Friday, July 10, 2015

Down with Love

Down with Love
May 16, 2003
Fox
Comedy, Romance, Historical, Musical
DVD
B+

This was a box-office disappointment and there are still people who loathe it, but I find it almost as delightful as I did a dozen years ago.  It is both an over-the-top loving parody of early '60s "sex comedies" and an early 21st-century look at gender roles.  It is a rom-com but it puts surprising spins on the conventions, new and old, as with the moment when it seems like the movie could end but there's another twenty minutes or so.  The dialogue is suggestive and layered in other ways, and there's a lot of physical humor, not just slapstick but things like the stylized ways people walk and smile.

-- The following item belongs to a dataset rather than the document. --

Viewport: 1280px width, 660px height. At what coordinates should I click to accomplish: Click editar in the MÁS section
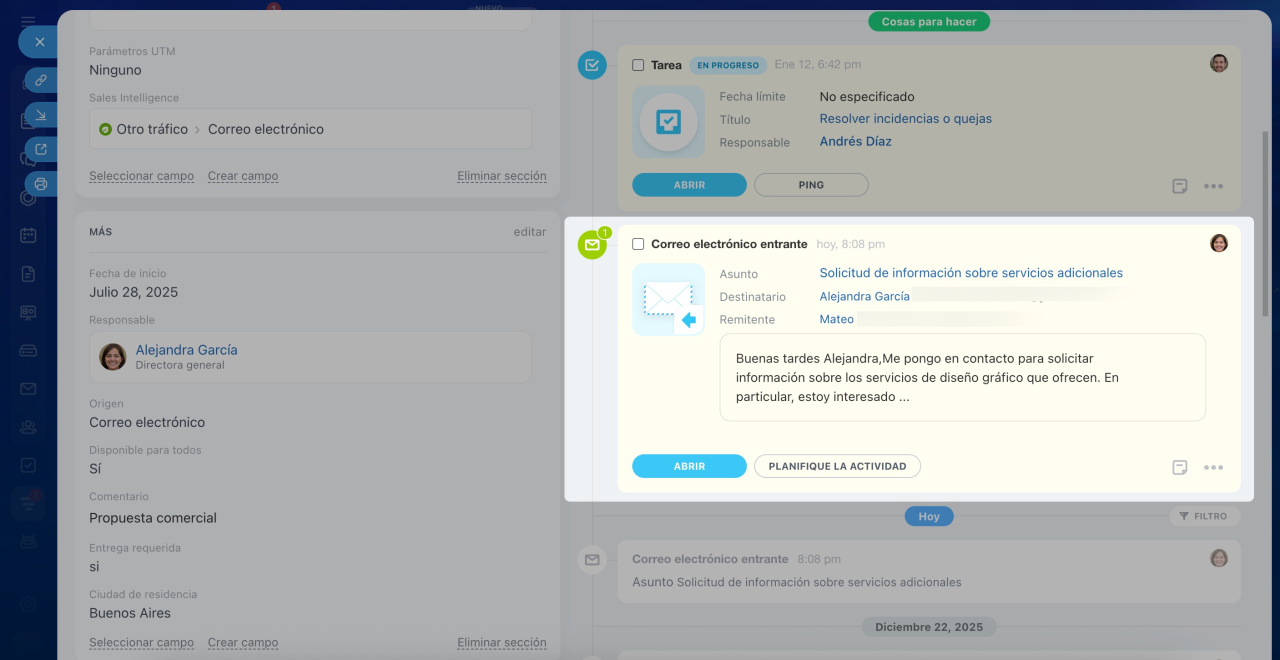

Renée Zellweger and Ewan McGregor are cast somewhat against both type and archetype.  That is, this is not the usual McGregor role and he's little like Rock Hudson.  Ditto for Zellweger and Doris Day.  The two supporting roles, played by Sarah Paulson and David Hyde Pierce, however, are dead on Paula Prentiss and Tony Randall, although again with little twists and surprises.  (That they're both queer in real life adds yet another layer, as in the Japanese restaurant scene.)  Randall himself, then 83 and a year away from death, has a little gem of a role as the head of the publishing company where the book of the title is ignored and then celebrated.  "Down with Love" is also a song, and music is such an integral part of the movie that I think this deserves the "musical" tag, even if not strictly speaking a musical.

The film is especially notable for the look, as seen in set design and costumes, but also in such touches as a Mad Magazine cover.  It all looks like a slightly hyped-up version of what you would've seen in a 1962 film, from opening credits to closing.  There's also creative (and suggestive) use of split-screen.  If I can't rate the movie higher, it's that it hasn't aged quite as well as I hoped.  I still really enjoy it, but I don't love it as much after multiple viewings.  And it doesn't seem quite so innovative now as it did then.

Just as he had in I Wanna Hold Your Hand, and many other appearances, Will Jordan plays Ed Sullivan.  Sarah Christine Smith was a Go-Go Dancer in Austin Powers #1 and is an Astronette here.  Turtle, who was Cult Member Jeff in Dude, Where's My Car?, plays a Beatnik here.